Math doesn’t lie. For many borrowers, RAP means higher payments and longer forgiveness periods. But the interest subsidy and repayment soften the blow. Know your numbers before you panic.–Steve Rhode

Not sure which path makes sense for your situation? Take my Find Your Path quiz for personalized guidance based on your specific circumstances.

Key Takeaways

  • RAP launches on July 1, 2026 as the new income-driven standard
  • Payments are 1-10% of ALL earnings, with a minimum of $10
  • Forgiveness extends to 30 years (from 20 to 25 years)
  • 100% interest subsidy + up to $50 principal matching
  • Taking out new loans after July 2026 will force ALL loans into RAP
  • PSLF remains valid for 10 years, but payments will be higher

Frequently asked questions

Can I keep my current IDR subscription?

If you do not take out a new loan after July 1, 2026, you can remain on SAVE, PAYE or ICR until July 1, 2028. After that, only IBR and RAP are available. You can choose either or be automatically enrolled.

What if I have almost 20 years of forgiveness on SAVE?
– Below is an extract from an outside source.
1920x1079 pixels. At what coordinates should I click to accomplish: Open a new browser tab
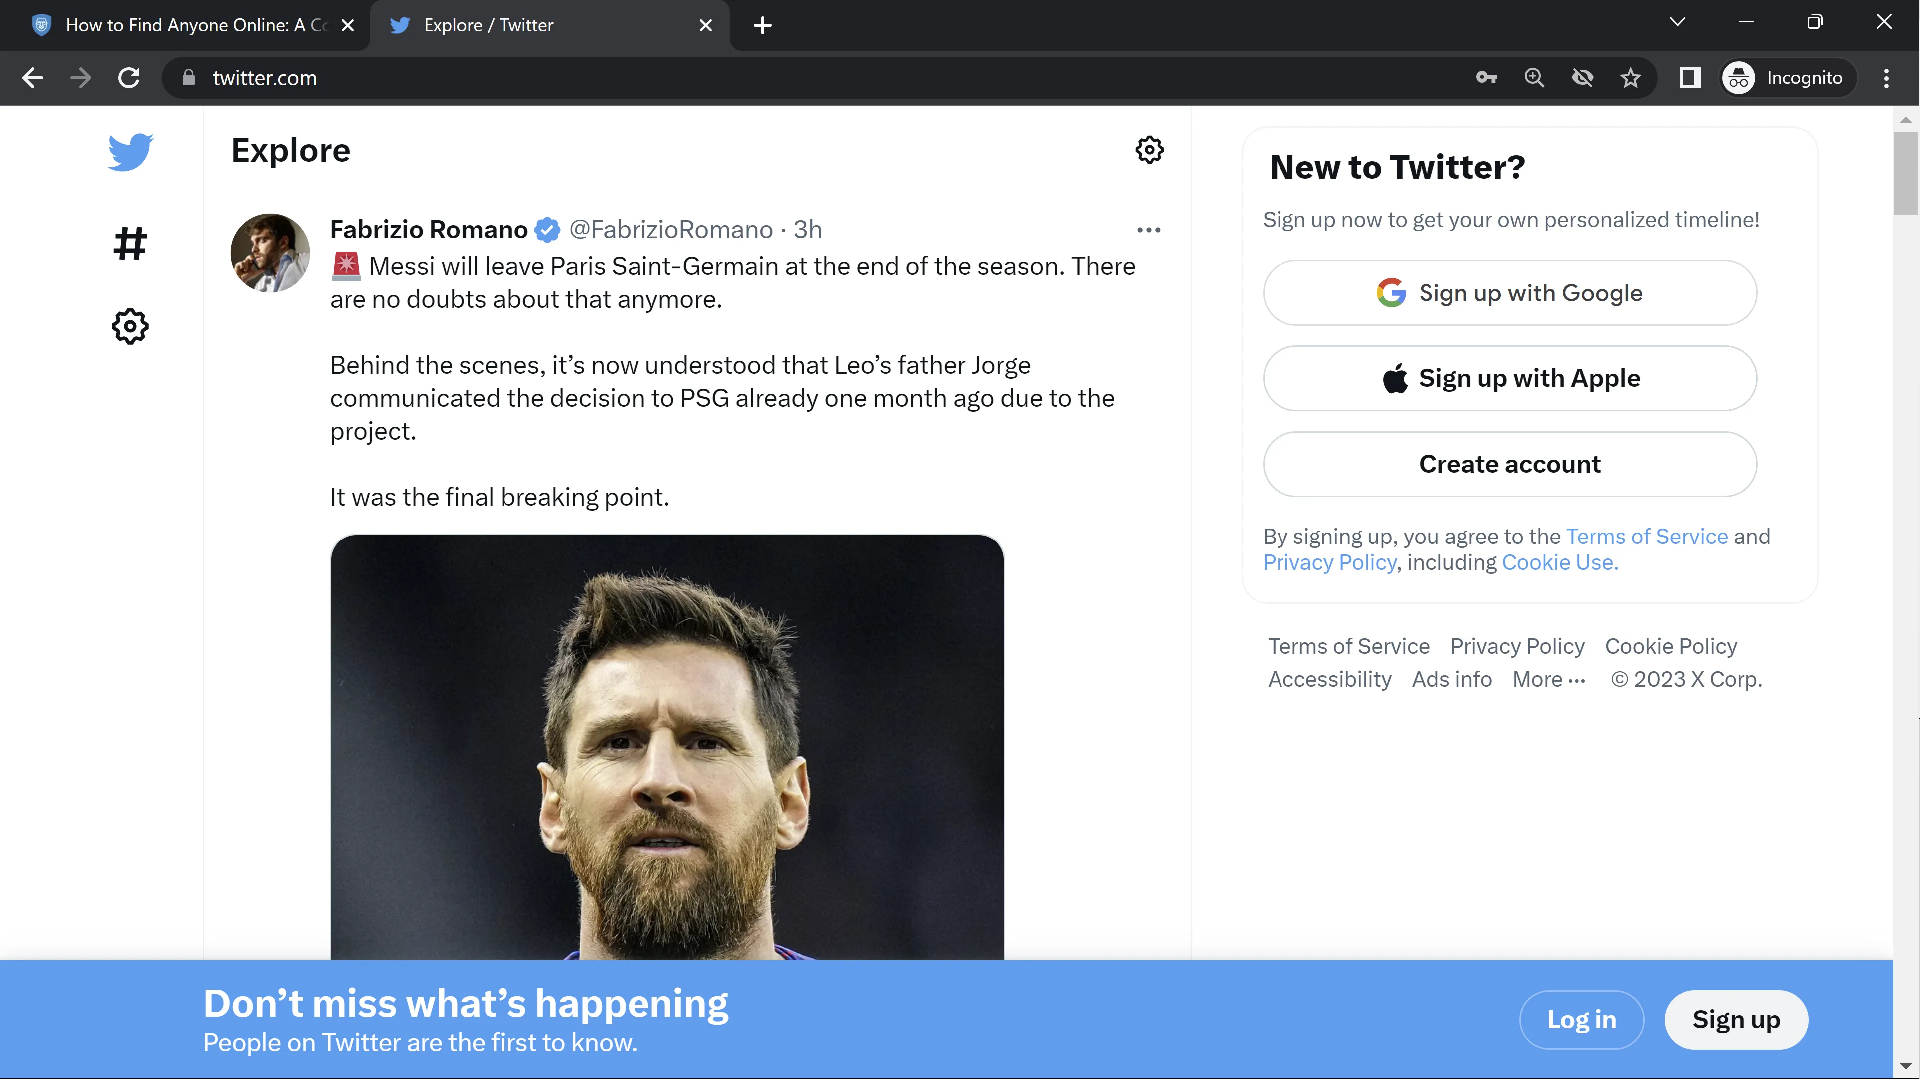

Your existing timeline for forgiveness should be protected if you continue on your current plan through July 2028. The 30-year timeline mainly affects new borrowers and those transitioning to RAP. Check this with your service technician.

Is RAP better or worse than SAVE?

For most borrowers, RAP means higher monthly payments. But the 100% interest subsidy remains, and principal matching is new. If you have a very low income, RAP’s $10 minimum is worse than SAVE’s $0 option. If you have a higher income, the difference is smaller.

What about income-related repayment (ICR)?

ICR will be eliminated as of July 1, 2028. If you are currently using ICR, you must switch to IBR or RAP before that date.

Should I rush to take out loans before July 2026?

If you do plan to borrow (for high school or otherwise), borrowing before July 1, 2026 will maintain your access to current IDR subscriptions. But don’t borrow money you don’t need just to meet a deadline.

(Source: Saving for college)

Consumer debt expert and investigative writer. Survivor of Personal Bankruptcy (1990). Award-winning author of the Washington Post. Exposing debt fraud since 1994.